3. unidad De Investigación De La Sociedad Española De Reumatología, Madrid,
4. hospital Universitario La Princesa, Iis-princesa, Madrid.
5. Hospital Clínico Universitario San Carlos, Madrid.
6. hospital De La Santa Creu I Sant Pau, Barcelona.
7. hospital Universitario Reina Sofía, Córdoba.
8. hospital Clínico Universitario De Salamanca.
9. hospital General Obispo Polanco, Teruel.
10. hospital Marina Baixa, Alicante.
11. hospital General Universitario De Valencia, Valencia.
12. hospital Universitario Príncipe De Asturias, Madrid.
13. hospital General De Albacete.
14. hospital Universitario 12 De Octubre, Madrid.

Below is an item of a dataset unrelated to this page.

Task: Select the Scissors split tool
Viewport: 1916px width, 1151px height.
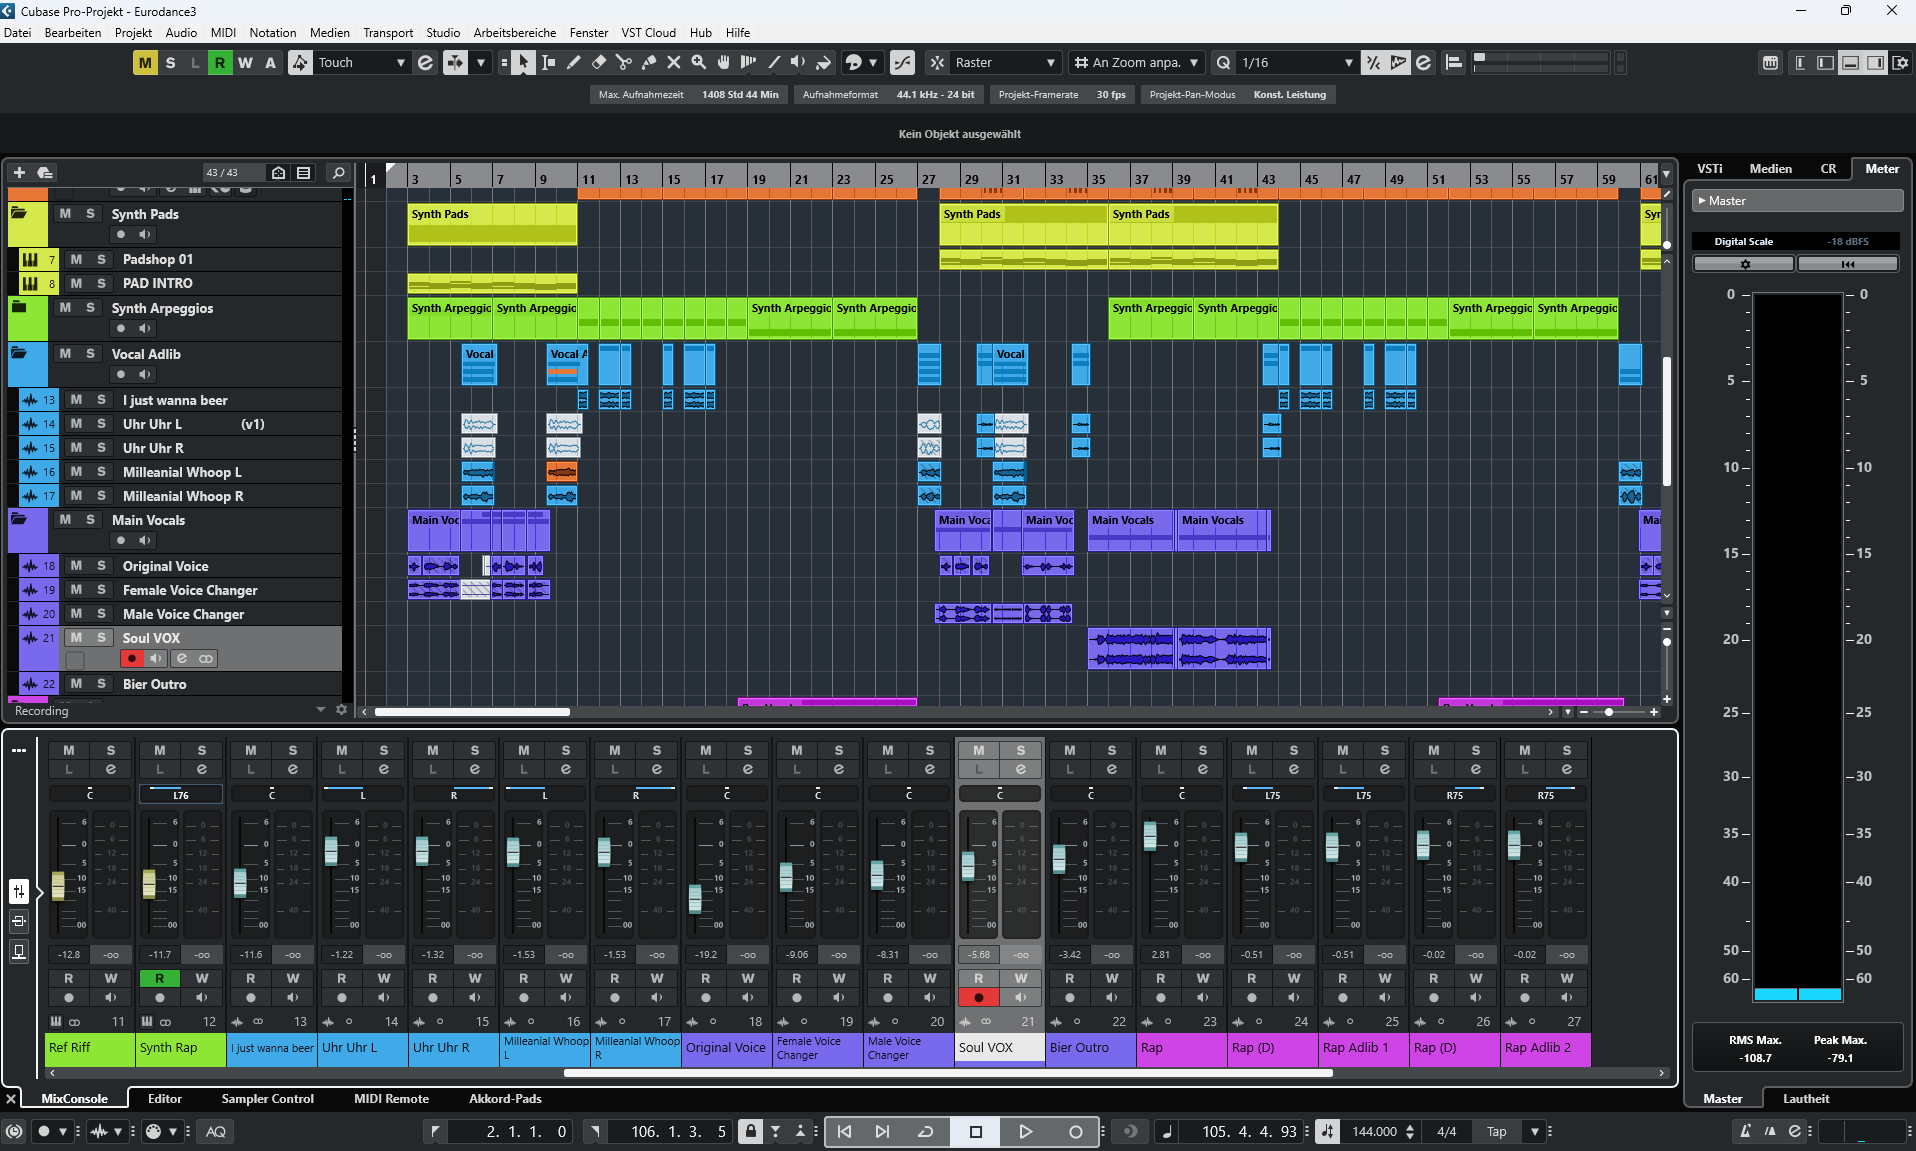Action: 623,63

15. hospital Universitario Lucus Augusti, Lugo.
16. universidad De Cantabria, Santander.
17. Iis Fundación Jiménez Diaz, Madrid.
18. universidad Miguel Hernández, Elche. Spain.
Background : Hyperuricemia is associated with a basal pro-inflammatory state, although during acute inflammatory episodes, such as gout attacks, blood serum urate (SU) levels may decrease. This relationship has not been thoroughly investigated in chronic inflammatory arthritis (CIAs) such as rheumatoid arthritis (RA), ankylosing spondylitis (AS), and psoriatic arthritis (PsA). These diseases are characterized by chronic inflammation, but the specific impact of hyperuricemia on their activity and progression remains uncertain. This study examines the association between SU levels, inflammatory markers, and disease activity index in CIAs, seeking to elucidate potential pathophysiological interactions.

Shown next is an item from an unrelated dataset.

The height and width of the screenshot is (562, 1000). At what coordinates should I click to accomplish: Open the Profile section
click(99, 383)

Methods : A post-hoc analysis of the CARMA project, a 10-year prospective study on cardiovascular events in patients with CIAs (RA, AS, PsA) and controls with non-inflammatory rheumatisms (osteoarthritis, osteoporosis, soft tissue injuries) recruited from 67 Spanish hospitals between 2010 and 2022, was conducted. Hyperuricemia was defined as SU >6.8 mg/dL. SU levels, C-reactive protein (CRP), and Erythrocyte Sedimentation Rate (ESR) were analyzed, expressed as median and interquartile range due to their non-normal distribution. The Mann-Whitney U test compared CRP and ESR levels between normouricemic and hyperuricemic individuals in each pathology and controls. The correlation between SU-CRP and SU-ESR was evaluated using Pearson's coefficient. Specific activity index (DAS28 for RA and PsA; BASDAI for AS) were also calculated, and DAS28-CRP components (number of swollen joints [SJC], tender joints [TJC], acute phase reactants [APR], and patient global assessment [VAS]) were analyzed.

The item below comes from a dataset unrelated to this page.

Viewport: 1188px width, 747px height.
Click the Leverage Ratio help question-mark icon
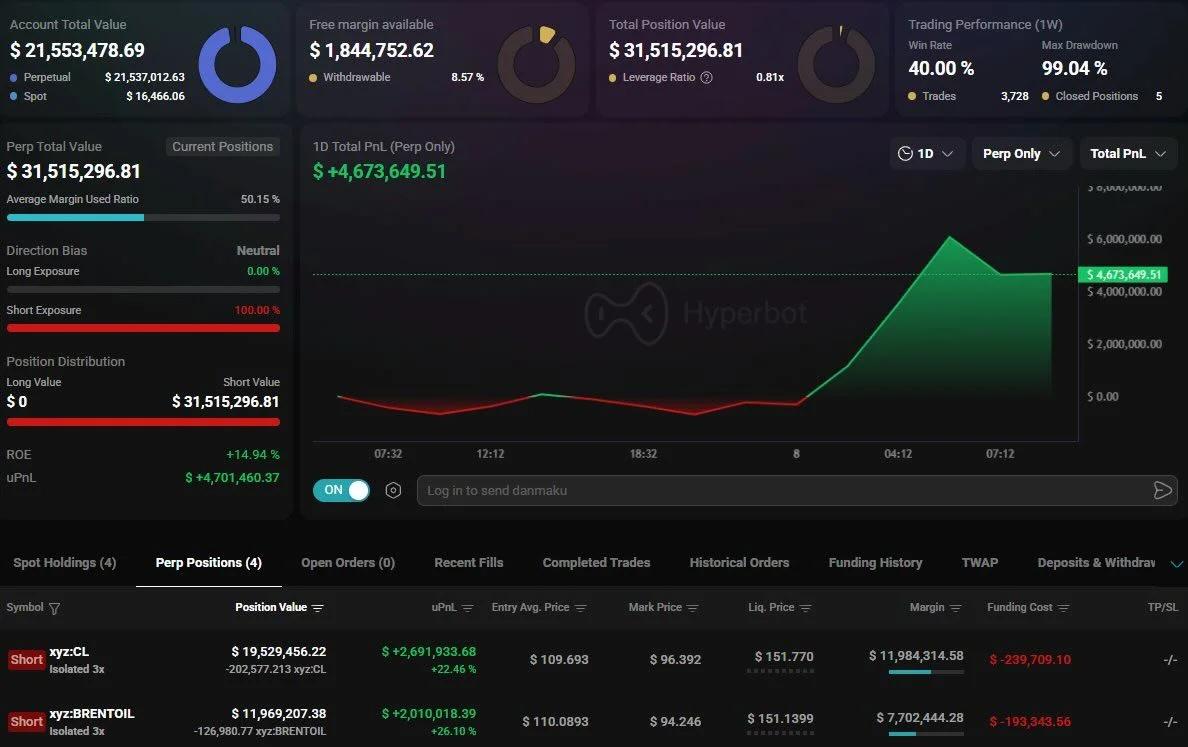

Results : Of 1552 patients with CIAs, 174 (11.2%) were hyperuricemic: 39 (6.9%) with RA, 78 (15.5%) with AS, and 57 (11.8%) with PsA. Mean SU levels were 5.0 ± 2.3 mg/dL in CIAs (4.6 ± 3.1 in RA; 5.3 ± 1.5 in AS; 5.1 ± 2.0 in PsA) and 5.0 ± 1.4 mg/dL in controls, with 11.2% classified as hyperuricemic. CRP levels were significantly higher in hyperuricemic patients with AS (p=0.002), PsA (p=0.038), and controls (p<0.001), but not in RA (p=0.162). There were no significant differences in erythrocyte sedimentation rate (ESR) between normo- and hyperuricemic individuals in any of the groups studied.
The correlation between SU and CRP was not significant for RA (r=+0.1), AS (r=+0.03), or PsA (r=+0.17), but was moderate in controls (r=+0.43). No correlation was found between SU and ESR in any group studied. Regarding activity index, there were no significant differences between normo- and hyperuricemic individuals for DAS28 in RA (p=0.428) or PsA (p=0.659), nor for BASDAI in AS (p=0.9216). DAS28 components also showed no significant correlation with SU.
Conclusion : This study reveals a complex relationship between hyperuricemia and inflammation in CIAs. Although elevated CRP levels were associated with hyperuricemia in AS, PsA, and controls, this relationship did not extend to other markers such as ESR or activity index like DAS28 or BASDAI. These findings suggest that the interaction between hyperuricemia and inflammation varies according to the specific pathology, highlighting the need for additional research to better understand its clinical and pathophysiological implications within the context of chronic inflammatory arthritis.